COVID-19 deaths nationwide will soon surpass 800,000. Too few will notice.
“Never in my wildest imagination did I think we would reach a point where a thousand-plus deaths a day would be normalized and met with a shrug,” Alex Goldstein, founder of Faces of COVID, told me. I first spoke to him in mid-May 2020, two months into the virus’s initial wave. He had just posted his thousandth story to @FacesofCOVID on Twitter, tweet-sized remembrances of those killed by the disease caused by the coronavirus.
By that point, more than 80,000 people had already perished. Two weeks later, as deaths surged toward 100,000, the nation seemed to buckle under the great weight of this catastrophe. In anticipation of this wretched milestone, The New York Times devoted its Sunday front page to the names of the dead: “U.S. DEATHS NEAR 100,000, AN INCALCULABLE LOSS,” read the headline. “They were not simply names on a list. They were us.”
If 100,000 dead from COVID was “incalculable,” how then to describe another 700,000 Americans gone, an impossible number that is probably even higher? After a brief lull, cases, hospitalizations, and deaths are rising again. The Delta variant continues to rage, especially in conservative states. Omicron, the latest variant, is spreading across the country.
Advertisement
So has indifference.
Forget COVID fatigue — that’s so 2020. Many seem to have grown cold to the mayhem this virus is still unleashing on families and communities. The infected are now younger and sicker, and at least 120,000 children have lost parents or caregivers. Some COVID survivors struggle to fully recover since the virus can cause organ damage and make once-simple tasks into daily challenges.
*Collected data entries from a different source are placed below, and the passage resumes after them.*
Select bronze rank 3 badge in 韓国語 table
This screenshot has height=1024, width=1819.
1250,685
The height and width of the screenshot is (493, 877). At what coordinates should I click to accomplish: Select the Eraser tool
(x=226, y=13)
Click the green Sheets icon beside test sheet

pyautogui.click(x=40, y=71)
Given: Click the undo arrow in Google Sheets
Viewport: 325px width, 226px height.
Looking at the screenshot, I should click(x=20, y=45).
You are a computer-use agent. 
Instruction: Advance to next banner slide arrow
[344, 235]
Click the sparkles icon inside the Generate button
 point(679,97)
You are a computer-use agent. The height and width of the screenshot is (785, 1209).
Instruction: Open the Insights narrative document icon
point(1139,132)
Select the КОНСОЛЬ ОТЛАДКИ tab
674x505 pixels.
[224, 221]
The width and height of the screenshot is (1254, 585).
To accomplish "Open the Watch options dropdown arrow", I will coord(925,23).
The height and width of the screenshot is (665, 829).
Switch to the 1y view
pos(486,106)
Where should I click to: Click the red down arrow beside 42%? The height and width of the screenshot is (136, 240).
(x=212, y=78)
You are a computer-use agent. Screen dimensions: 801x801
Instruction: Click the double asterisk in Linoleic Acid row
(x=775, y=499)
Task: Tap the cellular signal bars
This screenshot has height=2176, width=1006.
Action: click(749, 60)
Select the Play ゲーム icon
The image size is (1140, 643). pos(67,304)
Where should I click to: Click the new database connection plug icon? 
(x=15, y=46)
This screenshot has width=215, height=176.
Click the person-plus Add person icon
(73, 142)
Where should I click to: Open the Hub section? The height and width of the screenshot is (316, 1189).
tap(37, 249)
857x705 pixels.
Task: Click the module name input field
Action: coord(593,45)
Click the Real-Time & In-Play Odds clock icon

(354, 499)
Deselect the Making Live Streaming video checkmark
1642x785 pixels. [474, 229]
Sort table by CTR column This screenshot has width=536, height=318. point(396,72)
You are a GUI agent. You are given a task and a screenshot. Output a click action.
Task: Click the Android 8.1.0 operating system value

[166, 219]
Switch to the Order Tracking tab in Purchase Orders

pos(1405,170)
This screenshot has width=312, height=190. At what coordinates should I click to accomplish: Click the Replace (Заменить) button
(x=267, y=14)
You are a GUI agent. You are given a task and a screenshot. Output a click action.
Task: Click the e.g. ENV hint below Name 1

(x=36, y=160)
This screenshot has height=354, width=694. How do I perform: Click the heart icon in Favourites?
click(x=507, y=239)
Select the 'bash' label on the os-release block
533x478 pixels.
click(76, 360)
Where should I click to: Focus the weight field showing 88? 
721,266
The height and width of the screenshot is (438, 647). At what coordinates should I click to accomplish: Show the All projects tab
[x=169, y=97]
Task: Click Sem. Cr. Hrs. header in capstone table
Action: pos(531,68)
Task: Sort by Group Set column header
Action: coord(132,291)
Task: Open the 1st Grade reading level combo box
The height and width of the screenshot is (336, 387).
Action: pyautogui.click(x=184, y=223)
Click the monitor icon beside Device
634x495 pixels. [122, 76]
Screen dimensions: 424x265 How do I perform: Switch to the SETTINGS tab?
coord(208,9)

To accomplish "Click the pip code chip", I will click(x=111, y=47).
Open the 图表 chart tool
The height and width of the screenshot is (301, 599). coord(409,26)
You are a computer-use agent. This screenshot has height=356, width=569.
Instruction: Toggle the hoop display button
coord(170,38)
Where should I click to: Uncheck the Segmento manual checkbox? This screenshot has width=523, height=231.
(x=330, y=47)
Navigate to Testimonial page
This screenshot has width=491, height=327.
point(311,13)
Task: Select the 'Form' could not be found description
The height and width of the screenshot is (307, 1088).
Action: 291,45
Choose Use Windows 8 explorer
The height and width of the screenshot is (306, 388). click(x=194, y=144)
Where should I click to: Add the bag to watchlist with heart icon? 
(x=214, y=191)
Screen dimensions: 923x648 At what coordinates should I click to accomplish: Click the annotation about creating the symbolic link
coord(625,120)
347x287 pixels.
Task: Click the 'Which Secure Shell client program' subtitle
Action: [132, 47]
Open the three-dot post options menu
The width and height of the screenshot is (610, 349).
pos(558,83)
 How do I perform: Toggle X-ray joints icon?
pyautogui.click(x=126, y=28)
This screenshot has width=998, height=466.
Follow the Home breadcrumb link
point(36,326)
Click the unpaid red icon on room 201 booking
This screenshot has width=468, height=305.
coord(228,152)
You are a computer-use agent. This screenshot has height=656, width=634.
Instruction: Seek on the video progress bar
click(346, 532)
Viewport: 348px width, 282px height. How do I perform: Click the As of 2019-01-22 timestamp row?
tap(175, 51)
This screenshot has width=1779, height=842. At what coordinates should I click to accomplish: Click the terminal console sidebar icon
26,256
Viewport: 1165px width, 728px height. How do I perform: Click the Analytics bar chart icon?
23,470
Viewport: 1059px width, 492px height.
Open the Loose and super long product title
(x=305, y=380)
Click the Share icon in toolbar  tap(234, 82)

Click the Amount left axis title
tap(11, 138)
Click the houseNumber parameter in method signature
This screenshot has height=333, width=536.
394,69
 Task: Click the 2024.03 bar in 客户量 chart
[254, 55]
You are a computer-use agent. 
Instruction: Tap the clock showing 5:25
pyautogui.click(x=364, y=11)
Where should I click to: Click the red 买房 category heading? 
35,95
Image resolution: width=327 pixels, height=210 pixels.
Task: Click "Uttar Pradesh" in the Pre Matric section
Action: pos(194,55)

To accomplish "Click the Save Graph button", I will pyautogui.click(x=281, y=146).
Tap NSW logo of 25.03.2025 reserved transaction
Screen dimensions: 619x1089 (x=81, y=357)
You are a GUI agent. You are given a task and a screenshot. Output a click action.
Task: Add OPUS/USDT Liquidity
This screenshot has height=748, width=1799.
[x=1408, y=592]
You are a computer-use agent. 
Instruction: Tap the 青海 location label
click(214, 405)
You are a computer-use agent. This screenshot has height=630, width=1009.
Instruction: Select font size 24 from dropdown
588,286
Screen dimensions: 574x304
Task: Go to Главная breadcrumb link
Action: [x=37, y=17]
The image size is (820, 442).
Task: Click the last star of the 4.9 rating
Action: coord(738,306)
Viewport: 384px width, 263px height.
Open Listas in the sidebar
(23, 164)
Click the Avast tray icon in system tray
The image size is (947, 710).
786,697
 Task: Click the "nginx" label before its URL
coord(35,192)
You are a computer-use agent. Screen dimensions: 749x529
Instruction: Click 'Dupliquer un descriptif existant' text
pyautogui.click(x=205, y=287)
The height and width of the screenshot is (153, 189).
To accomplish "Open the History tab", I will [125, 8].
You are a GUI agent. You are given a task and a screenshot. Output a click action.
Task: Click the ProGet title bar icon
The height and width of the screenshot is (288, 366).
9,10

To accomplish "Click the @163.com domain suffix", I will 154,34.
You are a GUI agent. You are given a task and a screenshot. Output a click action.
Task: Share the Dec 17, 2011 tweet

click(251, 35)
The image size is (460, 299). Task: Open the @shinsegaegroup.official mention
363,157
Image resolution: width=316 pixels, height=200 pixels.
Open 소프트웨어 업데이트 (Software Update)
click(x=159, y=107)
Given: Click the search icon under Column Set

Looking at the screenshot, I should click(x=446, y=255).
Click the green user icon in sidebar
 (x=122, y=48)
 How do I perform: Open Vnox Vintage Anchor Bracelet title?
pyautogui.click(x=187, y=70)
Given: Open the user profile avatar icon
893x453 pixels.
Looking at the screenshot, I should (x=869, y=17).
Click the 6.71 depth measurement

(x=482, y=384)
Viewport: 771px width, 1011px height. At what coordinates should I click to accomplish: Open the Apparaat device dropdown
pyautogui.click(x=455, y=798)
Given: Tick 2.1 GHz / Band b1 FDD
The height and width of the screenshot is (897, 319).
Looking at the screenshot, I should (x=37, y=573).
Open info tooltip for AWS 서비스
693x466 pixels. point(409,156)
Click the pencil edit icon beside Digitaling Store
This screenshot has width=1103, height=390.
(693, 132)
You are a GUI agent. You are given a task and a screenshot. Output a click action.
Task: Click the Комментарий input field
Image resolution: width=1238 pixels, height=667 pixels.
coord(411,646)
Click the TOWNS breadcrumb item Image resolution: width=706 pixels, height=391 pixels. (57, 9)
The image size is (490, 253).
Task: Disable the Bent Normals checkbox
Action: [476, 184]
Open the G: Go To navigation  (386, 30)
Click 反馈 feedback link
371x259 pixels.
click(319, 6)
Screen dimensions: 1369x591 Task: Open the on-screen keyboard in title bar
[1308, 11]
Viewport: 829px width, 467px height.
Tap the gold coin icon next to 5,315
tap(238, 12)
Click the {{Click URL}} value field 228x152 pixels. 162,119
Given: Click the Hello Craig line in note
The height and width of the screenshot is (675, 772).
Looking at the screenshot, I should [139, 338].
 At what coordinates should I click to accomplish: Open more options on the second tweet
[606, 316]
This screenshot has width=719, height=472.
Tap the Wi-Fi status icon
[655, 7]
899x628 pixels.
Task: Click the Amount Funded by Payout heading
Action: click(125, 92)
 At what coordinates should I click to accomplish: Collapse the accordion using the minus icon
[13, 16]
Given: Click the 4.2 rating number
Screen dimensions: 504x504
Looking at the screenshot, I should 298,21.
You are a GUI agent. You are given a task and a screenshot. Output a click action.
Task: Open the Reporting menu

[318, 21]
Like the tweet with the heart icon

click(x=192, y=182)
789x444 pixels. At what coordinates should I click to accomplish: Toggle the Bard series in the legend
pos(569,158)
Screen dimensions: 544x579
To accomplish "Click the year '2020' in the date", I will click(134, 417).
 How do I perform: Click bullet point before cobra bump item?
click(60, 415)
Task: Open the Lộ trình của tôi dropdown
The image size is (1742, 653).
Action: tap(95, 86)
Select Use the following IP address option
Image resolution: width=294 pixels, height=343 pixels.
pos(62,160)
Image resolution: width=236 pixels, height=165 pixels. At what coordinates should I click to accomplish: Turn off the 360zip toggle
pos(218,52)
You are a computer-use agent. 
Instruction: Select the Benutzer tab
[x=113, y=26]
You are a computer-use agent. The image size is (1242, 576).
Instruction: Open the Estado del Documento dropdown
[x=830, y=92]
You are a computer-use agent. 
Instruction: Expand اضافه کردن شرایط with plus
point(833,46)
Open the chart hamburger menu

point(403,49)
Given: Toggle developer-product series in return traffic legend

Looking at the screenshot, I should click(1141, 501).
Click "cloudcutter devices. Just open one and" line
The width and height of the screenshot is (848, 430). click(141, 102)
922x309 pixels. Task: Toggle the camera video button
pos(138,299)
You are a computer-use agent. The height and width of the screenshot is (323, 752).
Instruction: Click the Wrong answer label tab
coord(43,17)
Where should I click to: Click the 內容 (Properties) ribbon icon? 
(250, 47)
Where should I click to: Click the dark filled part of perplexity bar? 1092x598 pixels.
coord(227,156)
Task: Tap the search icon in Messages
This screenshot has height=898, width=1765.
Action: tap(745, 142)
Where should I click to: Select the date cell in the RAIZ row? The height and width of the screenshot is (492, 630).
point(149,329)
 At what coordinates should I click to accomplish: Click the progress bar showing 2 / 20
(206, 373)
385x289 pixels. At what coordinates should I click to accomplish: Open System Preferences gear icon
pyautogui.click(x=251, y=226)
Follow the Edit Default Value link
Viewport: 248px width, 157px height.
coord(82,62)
Yet a preoccupation with getting back to “normal” has convinced some to act like they’re done with the virus when the virus clearly isn’t done with us.
Advertisement
Despite three highly effective vaccines, 2021 saw more COVID deaths than in 2020, according to the Centers for Disease Control and Prevention. Inflamed by the pandemic’s rancid politicization originally fueled by Donald Trump, resistance to masking protocols led to resistance to vaccines. Anti-vaxxers were already a noisy minority before this pandemic; COVID metastasized their dangerous movement.
Vaccinations that could have saved lives weren’t just ignored, they were demonized. On Fox News, its vaccinated talking heads deride vaccine efficacy and discourage others from getting their shots. Some far-right agitators have compared mandates to the Holocaust and Dr. Anthony Fauci to a Nazi doctor who conducted experiments on Jews and others in concentration camps. This isn’t just wrong. It’s ahistorical and deeply antisemitic — just as claiming mask requirements are tantamount to slavery amplifies why history needs to be taught instead of banned from classrooms.
Those lies are tenets of a death cult. The Kaiser Family Foundation estimates about 90,000 deaths between June and September could have been prevented if those infected had been vaccinated. For various reasons, about 40 percent of the country remains unvaccinated. Those statistics are even more dire in low-income countries, where vaccination rates hover below 5 percent. Unless wealthy countries do whatever is necessary to boost global vaccinations, this pandemic will never end.
On Faces of COVID, Goldstein will soon post its seven-thousandth remembrance, less than 1 percent of acknowledged deaths. From a September peak of more than 151,000 followers, the Twitter account now has dipped to 149,343, perhaps a kind of barometer of waning interest in the pandemic and its relentless toll.
Advertisement
“There were a lot of stories I told myself about how the pandemic would end that were fairy tales that probably served more as a coping mechanism than anything else,” Goldstein said. “To be back here again approaching the holidays with a new variant looming, millions unvaccinated, and science continuing to be villainized in the places that need it the most is just heartbreaking.”
In the nascent weeks of the pandemic, Fauci, then a member of the Trump White House coronavirus task force, said there could be 100,000 to 200,000 COVID deaths. People were horrified by what seemed a ghastly prognostication. Yet compared with where things stand and the many uncertainties that lie ahead, if such numbers had been the ceiling instead of the floor it would have been a triumph.
Here’s what is certain: This could have been prevented. Lies and tribalism overwhelmed science and logic. Once, wars were cited as signposts of mass death that we dared not cross. Those numbers were surpassed months ago. Now there is nothing comparable to COVID, a landscape of misery marked with the bodies of 800,000 fellow Americans and a craven desire to ignore the suffering that still surrounds us.